(Task details): In your copy, each line below is repeated exactly and no image appears.

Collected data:

╔══

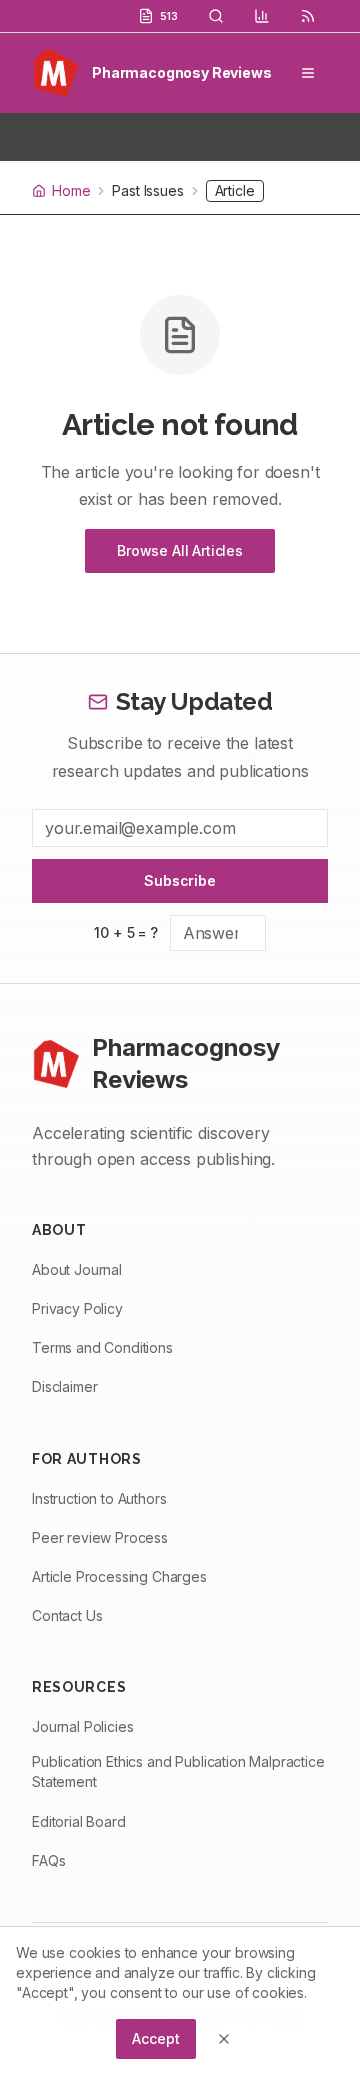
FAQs (48, 1860)
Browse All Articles (180, 550)
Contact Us (67, 1615)
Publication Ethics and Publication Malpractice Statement (178, 1771)
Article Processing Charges (119, 1576)
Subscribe (180, 880)
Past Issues (147, 191)
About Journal (77, 1269)
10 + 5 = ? (125, 932)
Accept (155, 2038)
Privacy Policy (77, 1308)
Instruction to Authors (99, 1498)
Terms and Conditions (102, 1347)
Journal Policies (82, 1726)
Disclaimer (64, 1386)
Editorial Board (79, 1821)
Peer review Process (100, 1537)
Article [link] (235, 190)
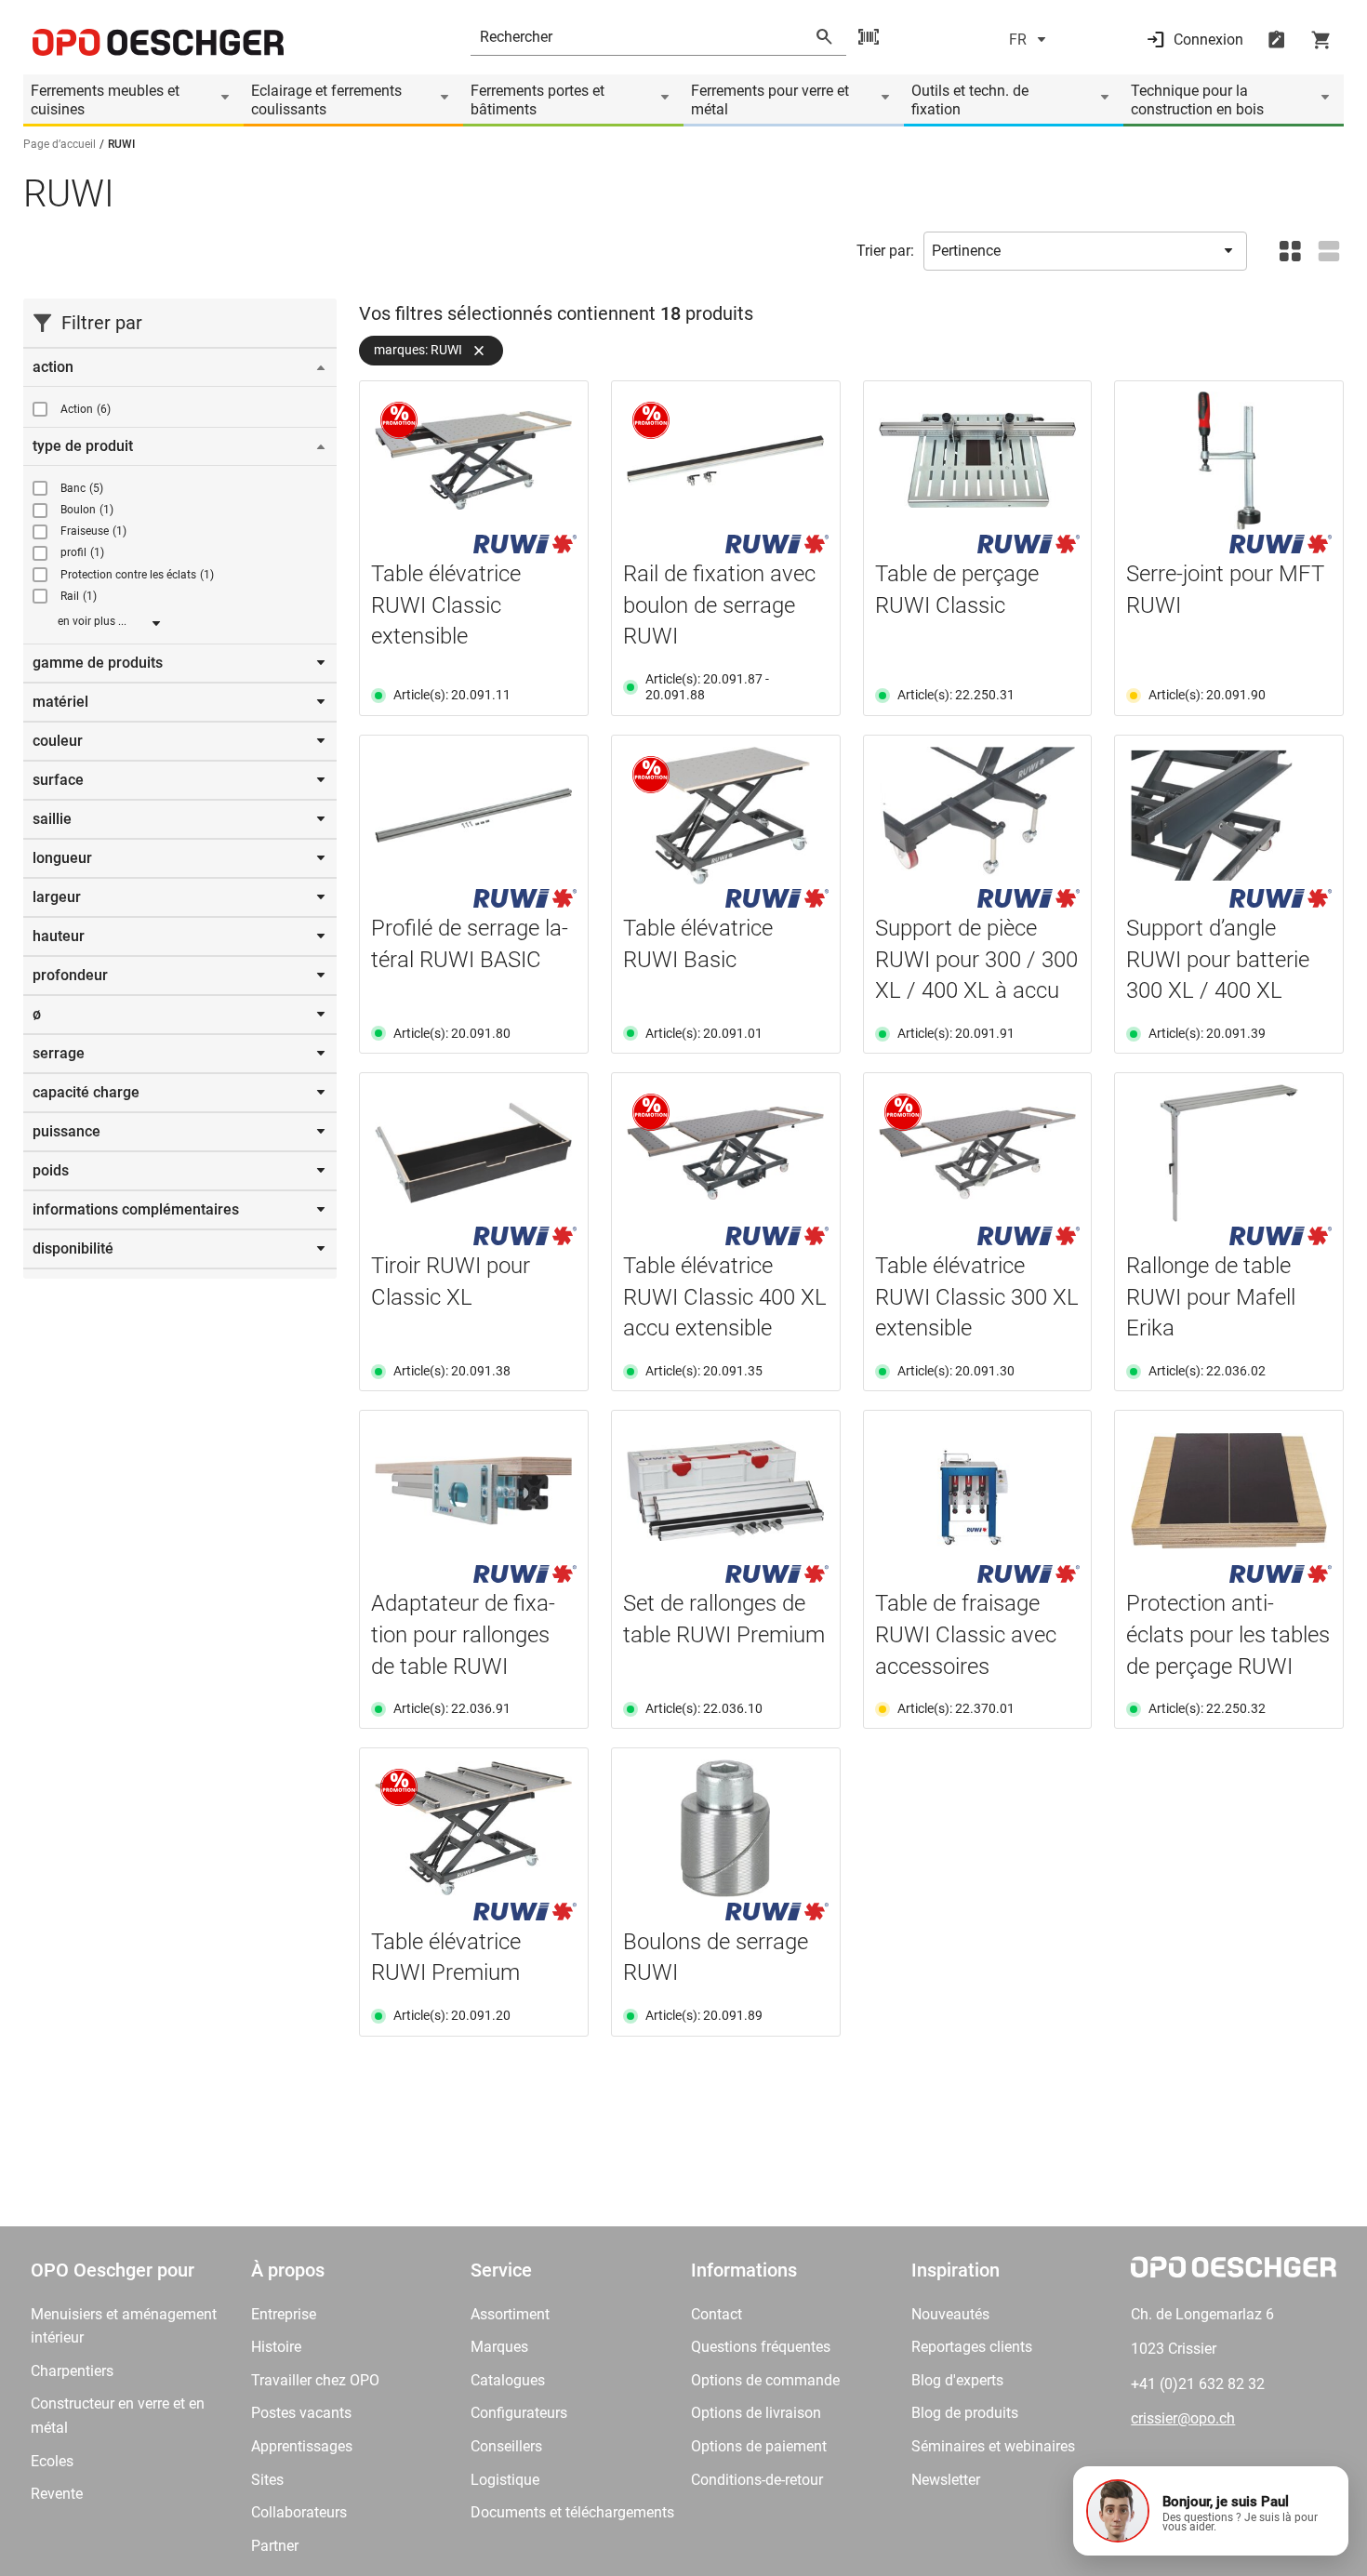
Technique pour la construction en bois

╚══

(Result below):
FAQs (48, 1860)
Browse All Articles (180, 550)
Contact Us (67, 1615)
Publication Ethics and Publication Malpractice Statement (178, 1771)
Article Processing Charges (119, 1576)
Subscribe (180, 880)
Past Issues (147, 191)
About Journal (77, 1269)
10 + 5 = ? (125, 932)
Accept (155, 2038)
Privacy Policy (77, 1308)
Instruction to Authors (99, 1498)
Terms and Conditions (102, 1347)
Journal Policies (82, 1726)
Disclaimer (64, 1386)
Editorial Board (79, 1821)
Peer review Process (100, 1537)
Article [link] (235, 190)
Technique pour la construction en bois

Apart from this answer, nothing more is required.